Cloud Architect Design Tools (CADT) supports Resource Access Management (RAM) and Resource Management of Alibaba Cloud. Therefore, you can manage the permissions on CADT and applications and templates in CADT with ease.
Overview
On the Permission Management page of the CADT console, you can perform the following steps to manage permissions: create a RAM user, create a resource group, grant permissions to the RAM user, and add RAM authorization.
The permission management feature of CADT is available only for Alibaba Cloud accounts.
Create a RAM user: Create a RAM user and authorize the RAM user to access related resources.
Create a resource group: Create a resource group to manage Alibaba Cloud resources based on dimensions such as business department and project.
Grant permissions to a RAM user: Grant permissions to the RAM user so that the RAM user can access the related Alibaba Cloud resources.
Add RAM authorization: Grant permissions on the resource group to a principal so that the principal obtains the permissions on resources in the resource group.
In the following sections, an example is used to show you the application scenario and usage method of the permission management feature in CADT.
Example
In this example, two applications are created in CADT: app-test and app-dev. You need to grant specific permissions on the two applications to different RAM users. For example, you grant developers (the RAM user cadt-dev001) the permissions on only app-dev and testers (the RAM user cadt-test001) the permissions on only app-test.
Prerequisites
The applications app-test and app-dev are created in the CADT console. For more information, see Create a custom application. The following figure shows the created applications.
Step 1: Create RAM users
You need to create two RAM users: cadt-dev001 for developers and cadt-test001 for testers.

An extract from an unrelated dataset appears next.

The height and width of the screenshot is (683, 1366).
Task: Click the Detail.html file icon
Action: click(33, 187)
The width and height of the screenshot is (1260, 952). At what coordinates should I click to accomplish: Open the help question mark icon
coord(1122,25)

Log on to the CADT console by using an Alibaba Cloud account.
In the top toolbar, choose Manage > Permission Management. The Permission Management page appears.

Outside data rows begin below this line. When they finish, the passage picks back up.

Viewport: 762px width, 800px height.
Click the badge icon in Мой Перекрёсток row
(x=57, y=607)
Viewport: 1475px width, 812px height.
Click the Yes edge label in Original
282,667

NoteThe permission management feature of CADT is available only for Alibaba Cloud accounts.
On the Permission Management page, click Create User.
Configure the following parameters to create the RAM user cadt-dev001, and click OK, as shown in the following figure.
Create the RAM user cadt-test001 in the same way.
The following figure shows the RAM users that you created.
Step 2: Create resource groups
Create two resource groups to isolate resources: dev for the development environment and test for the test environment, which correspond to the operating environments of developers and testers.
On the Permission Management page, click Create Resource Group.
Configure the parameters to create the resource group dev, and click OK, as shown in the following figure.
Create the resource group test in the same way.
The following figure shows the resource groups that you created.
Step 3: Grant permissions on resource groups to the RAM users
After the RAM users and resource groups are created, you must grant the RAM users the permissions on cloud resources in the specific resource groups.
On the Permission Management page, click User authorization or Resource group authorization.
In this example, User authorization is used.Find the RAM user to which you want to grant permissions, such as cadt-dev001, and click Add Permissions in the Actions column.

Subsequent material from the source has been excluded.